The conversation between the two leaders came a day after Netanyahu became the first active head of government of Israel to sit on the bench before the Israeli Justice for corruption offenses and, shortly before, returned to charge against the State institutions, before a trial that has evidenced the deep social polarization of the country.

COLLABORATION BETWEEN ARGENTINA AND ISRAEL BY THE CORONAVIRUS

The COVID-19 pandemic, which in Argentina already leaves 12,076 infections and 456 deaths and in Israel has reached 16,734 confirmed and 281 deaths, was the other topic of the conversation between Fernández and Netanyahu.

“The Israeli leader made available scientists from his country to work with their Argentine peers to promote exchange of ideas and mutual experiences on the coronavirus,” they said from the Argentine side of the call.

Fernández commented to Netanyahu that the Argentine government is following “closely the Israeli experience” against the coronavirus, while explaining the measures being taken in Argentina, one of the South American countries least hit by the virus.

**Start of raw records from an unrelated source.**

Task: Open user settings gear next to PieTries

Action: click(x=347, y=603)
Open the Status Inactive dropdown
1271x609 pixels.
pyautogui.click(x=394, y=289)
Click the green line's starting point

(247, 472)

“Our countries must always be very united,” added Fernández, president of a country that has one of the largest Jewish communities in the world, with about 200,000 members.

In the 1990s, Argentina registered two Islamist attacks on Jewish targets in Buenos Aires, first the one that took place at the Israeli Embassy in the southern country in 1992, which left 22 dead, and two years later the one that took place in the Jewish mutual AMIA, in which there were 85 dead.